12The trial judge decided that to qualify for income replacement benefits under s. 5 of the SABS beyond a period of 104 weeks, an insured must establish eligibility for the benefits within the first 104 weeks after the accident under s. 4(1) of the SABS. The trial judge framed the first question for the jury accordingly.
13In our view, the trial judge was correct in her interpretation of the relationship between the two provisions.
14The argument for the appellant is that an insured can return to work during the initial 104-week period (as the appellant did here) and, if at some time thereafter she or he is entirely unable to work because of accident-related injuries, she or he can reassert a claim for income replacement benefits at any time, with the limitation period beginning to run only when the insurer refuses to pay the further benefits claimed.
15This argument was rejected by this court in Haldenby v. Dominion of Canada General Insurance Co. 2001 CanLII 16603 (ON CA), (2001), 55 O.R. (3d) 470. A similar conclusion was reached by the Appeal Division of the Financial Services Commission of Ontario in Ladhar v. Economical Mutual Insurance Co., 2012 CarswellOnt 5805.
RSA submits that Wadhwani is directly applicable to the Appellant’s circumstances and disposes of the appeal. I agree. The Court of Appeal decision in Wadhwani is binding and applies in Ms. Khalil’s situation.

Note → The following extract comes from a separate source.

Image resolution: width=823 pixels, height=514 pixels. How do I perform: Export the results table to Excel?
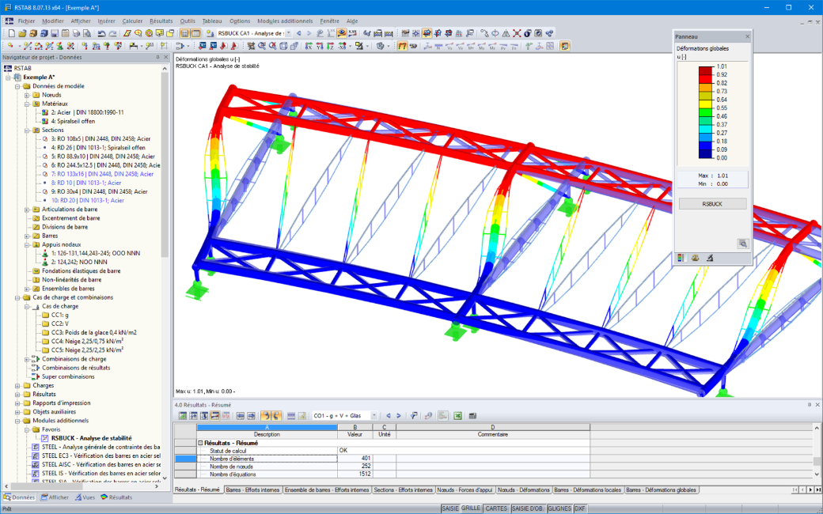pyautogui.click(x=457, y=415)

As for s. 11, the provision that deals with a temporary return to work, it only applies where “A person [is] receiving an income replacement benefit...” The Arbitrator correctly held that it does not apply because Ms. Khalil never received IRBs nor, for the reasons just cited, was she ever entitled to them.

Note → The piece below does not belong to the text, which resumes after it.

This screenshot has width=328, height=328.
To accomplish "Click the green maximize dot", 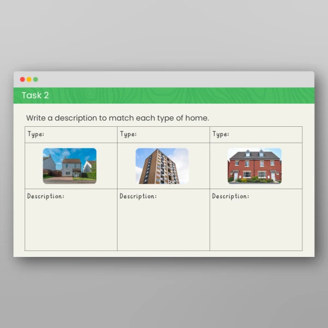I will (x=36, y=79).
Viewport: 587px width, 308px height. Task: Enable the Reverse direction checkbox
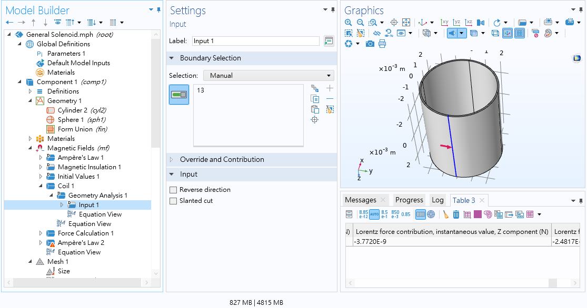pos(173,190)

There was no error in law, and the Arbitrator’s order of March 28, 2013 is confirmed and this appeal is dismissed.
IV. EXPENSES
If the parties are unable to agree on the legal expenses of this appeal, applying the procedure set out in Rule 79.2 of the Dispute Resolution Practice Code, an expense hearing shall be requested, within sixty days of the date of this decision. The request shall be accompanied by a Bill of Costs describing the expenses claimed, the services received and the costs, as well as written submissions regarding entitlement to and/or the quantum of legal expenses, as are in dispute.
April 11, 2014
David Evans Director’s Delegate
Date
Footnotes
- The Statutory Accident Benefits Schedule — Accidents on or after November 1, 1996, Ontario Regulation 403/96, as amended.